• _PROBLEM SET_
• a. According to the court opinion on estoppel below, what are the three elements of equitable estoppel?
• b. Write the next part of the court opinion on estoppel below, picking up after its last sentence.

-- BEGIN READING TEXT --

Judicial estoppel applies to prevent "intentional self-contradiction" from "being used as a means of obtaining unfair advantage." Medcom Holding Co. v. Baxter Travenol Laboratories, Inc., 106 F.3d 1388, 1396 (7th Cir.1997). The Trustee waited until he was no longer able to benefit from the December 30 Order before contesting the superpriority provision. When he lost the trial on a motion for judgment on partial findings, and after he failed to draw on the LOC in a way that satisfied the Bank, both the LOC and its proceeds were lost. The Trustee then did not seek a supersedeas, but instead returned to the same court in which he agreed to the December 30 Order to contend that the Order was improper.

Leighton and the Trustee operated for three years under what everyone took to be a valid order. Only after the Trustee was unable to benefit from the Order any further did he challenge it. His inconsistent position in this litigation comes far too late.

Equitable Estoppel

Moreover, under the doctrine of equitable estoppel, the Trustee cannot now argue that this order is invalid. Equitable estoppel "aids a party who, in good faith, has relied to his detriment, upon the representations of another." In re Vick, 75 B.R. 248, 249 (Bankr.E.D.Va.1987). There are three elements to equitable estoppel: (1) The party to be estopped made a representation, (2) a second party relied on that representation, and (3) the second party changed position based upon that representation. Id. See also Federal Deposit Ins. Corp. v. Rayman, 117 F.3d 994, 1000 (7th Cir.1997). First, the Trustee represented that he had the authority to give Leighton a superpriority for attorneys fees and costs surrounding the LOC should Leighton prevail in the adversary. Second, Leighton relied in Trustee's representation. Third, Leighton changed position by releasing its liens on the entire parcel of land and permitting the sale to go forward, by opening and maintaining a letter of credit, and by vigorously defending the adversary proceeding against it. "Estoppel focuses not on the intent of the party, but on the effects of his conduct upon the other party, for even if he has not waived a known right, he may be estopped from enforcing it." Vick, 75 B.R. at 249; see also Saverslak v. Davis-Cleaver Produce Co., 606 F.2d 208, 213 (7th Cir.1979), cert. denied, 444 U.S. 1078, 100 S. Ct. 1029, 62 L. Ed. 2d 762 (1980). Thus, the Trustee is estopped from arguing that the December 30 Order is invalid.

*973 Leighton relied on the Trustee's agreement. It is undisputed that had Leighton not agreed to release its lien on the remaining acreage, the December 30, 1994, sale of assets would not have gone through. The Trustee needed Leighton to lift its lien from the entire property, but Trustee did not want to pay Leighton its secured claim without some assurance he would be able to recover the money should he succeed in an equitable subordination action. Thus, Leighton and the Trustee negotiated in good faith for sources to insure payment of Leighton's expenses and fees if it prevailed. They negotiated that, in exchange for posting of the LOC, Leighton would be compensated in the event it prevailed in the adversary proceeding.

-- END READING TEXT --
-- BEGIN EXTRACTED RECORDS --

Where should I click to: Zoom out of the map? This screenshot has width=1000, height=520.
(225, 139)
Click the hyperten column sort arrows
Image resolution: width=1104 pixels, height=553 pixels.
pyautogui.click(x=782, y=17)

-- END EXTRACTED RECORDS --

• _RESULTS IN ORDER_
• a. The party to be estopped made a representation, a second party relied on that representation, and the second party changed position based on it.

• b.
When the Trustee believed he would prevail in the Adversary case and wanted the LOC to remain in effect, he fully supported the December 30 Order's validity. When the tide turned and Leighton sought to collect its due, the Trustee changed his position. Only when he unsuccessfully attempted to draw on the LOC and it lapsed did he argue that part of the quid pro quo offered by him in exchange for Leighton's agreement to the Order was invalid. He is too late with this argument.

It Has Not Been Established that Leighton Breached the Agreement

The Trustee also argues that Leighton is not entitled to receive its superpriority claim because it breached terms of the December 30 Order by letting the LOC lapse between the announcement of the judgment and the entry of the judgment order. The December 30 Order stated:

If the Trustee files a lawsuit against SC within such 45-day period, the letter of credit will be extended or renewed as necessary to secure the Trustee's asserted claim until such claim is resolved (or, if the letter of credit is not so extended or renewed then the Trustee may draw on the letter of credit, retain the proceeds of such drawing in escrow, and apply the proceeds as determined by such lawsuit or an agreement of the parties). In the latter event, SC shall have a first priority lien against such letter of credit proceeds in the amount ultimately determined to be appropriate.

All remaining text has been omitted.